REQUIREMENT:
Each record should be given again exactly, and any picture in it left out.

[Collected data entries]
* * * * *

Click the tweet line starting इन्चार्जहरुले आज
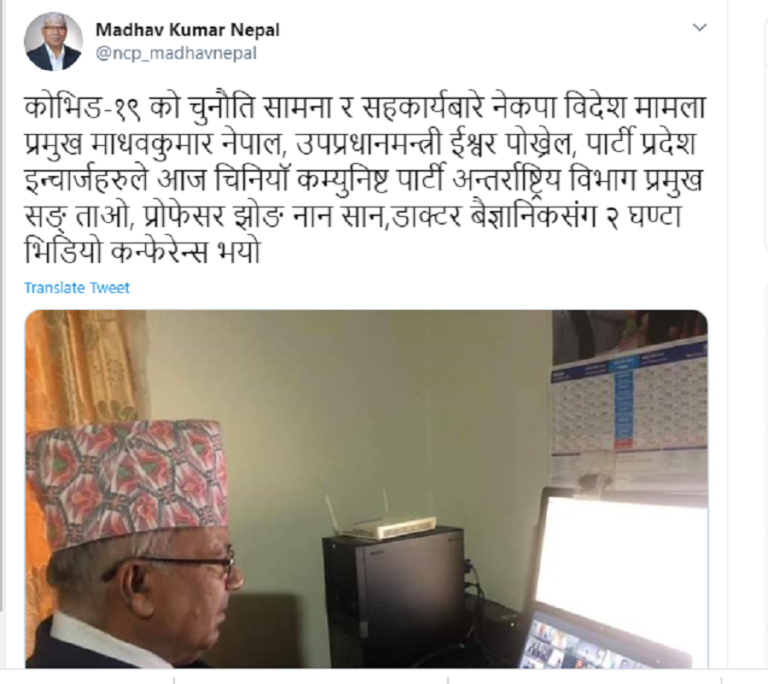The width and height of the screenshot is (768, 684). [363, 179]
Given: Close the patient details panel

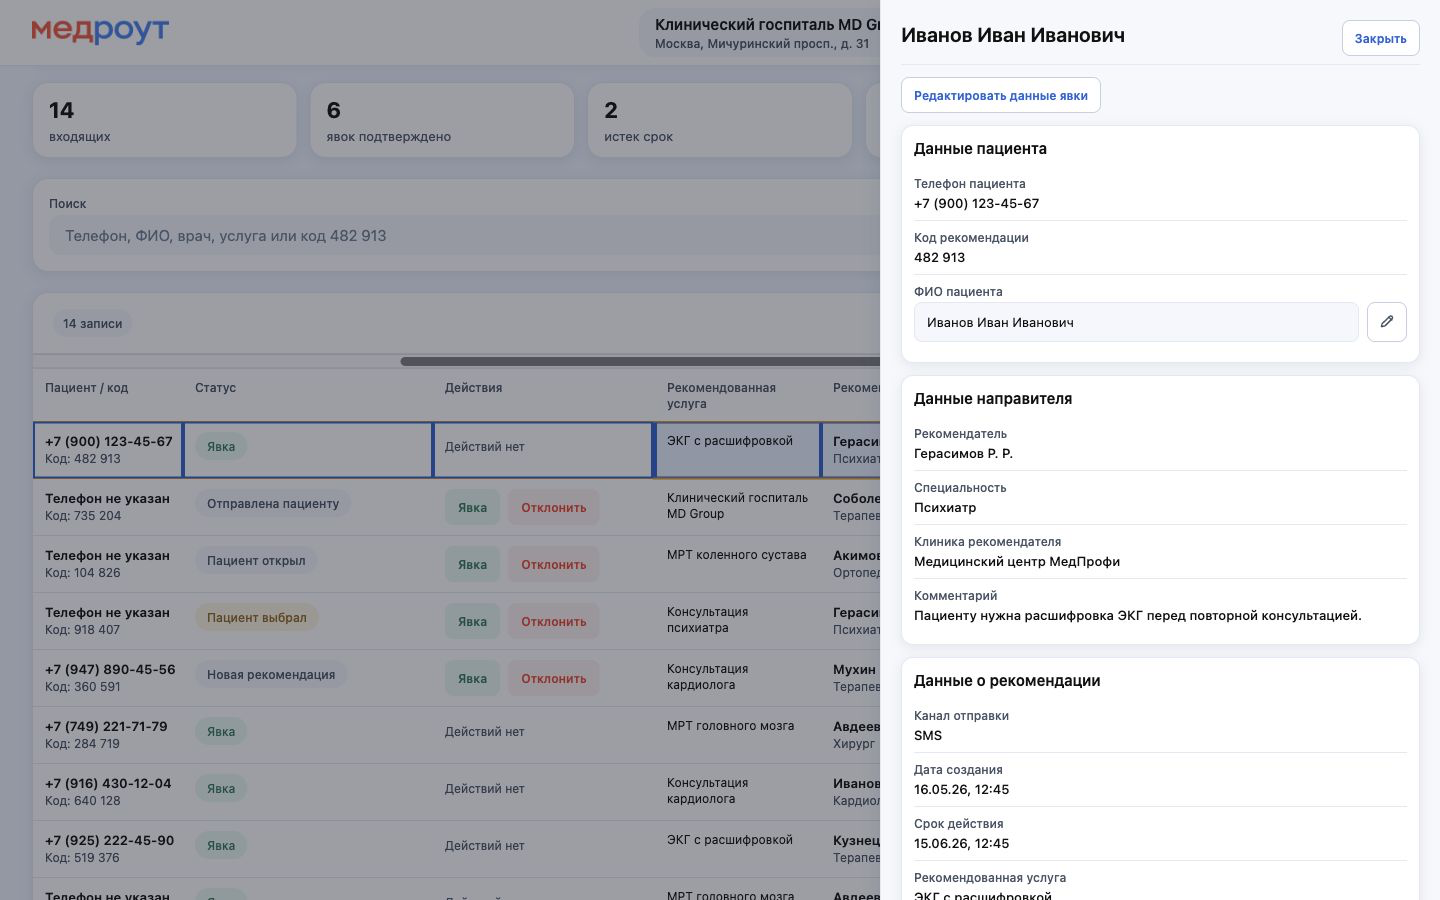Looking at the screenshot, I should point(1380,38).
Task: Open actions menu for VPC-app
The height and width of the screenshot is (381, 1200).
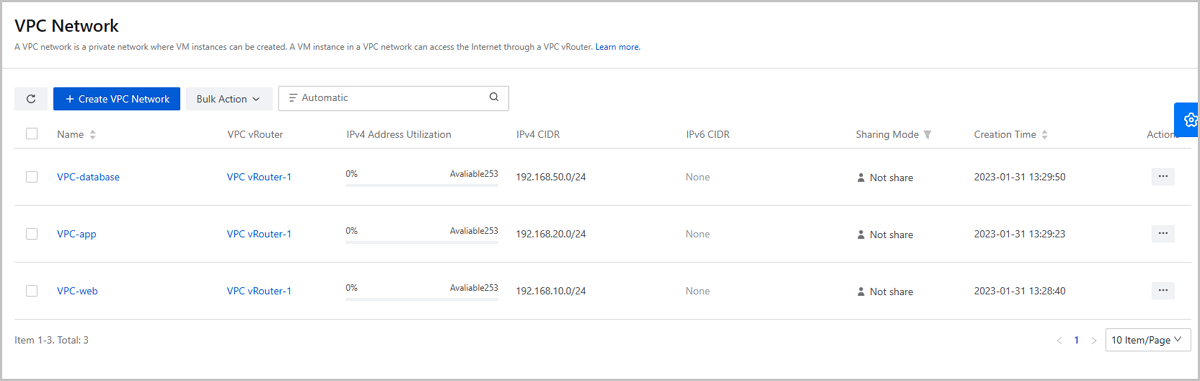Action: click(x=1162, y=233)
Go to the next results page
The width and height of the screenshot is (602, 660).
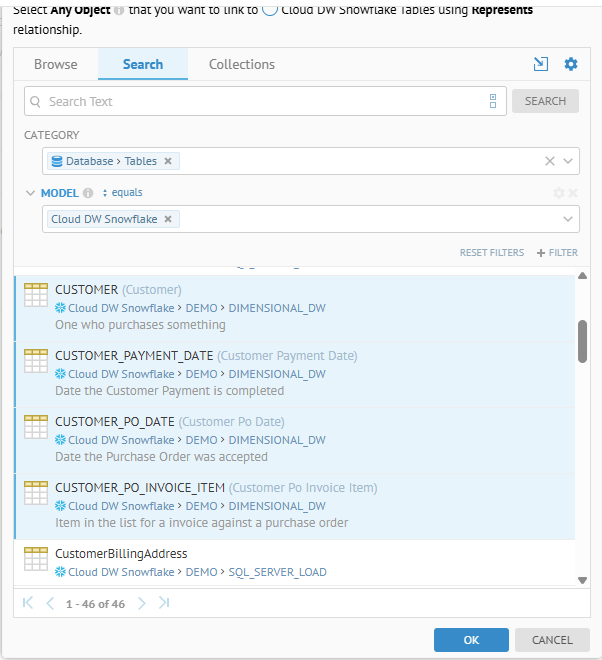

* * * * *

RESPONSE TO THIS EXERCISE:
Click the tweet line starting इन्चार्जहरुले आज
The width and height of the screenshot is (768, 684). [363, 179]
Given: Close the patient details panel

Looking at the screenshot, I should point(1380,38).
Task: Open actions menu for VPC-app
The height and width of the screenshot is (381, 1200).
Action: click(x=1162, y=233)
Go to the next results page
The width and height of the screenshot is (602, 660).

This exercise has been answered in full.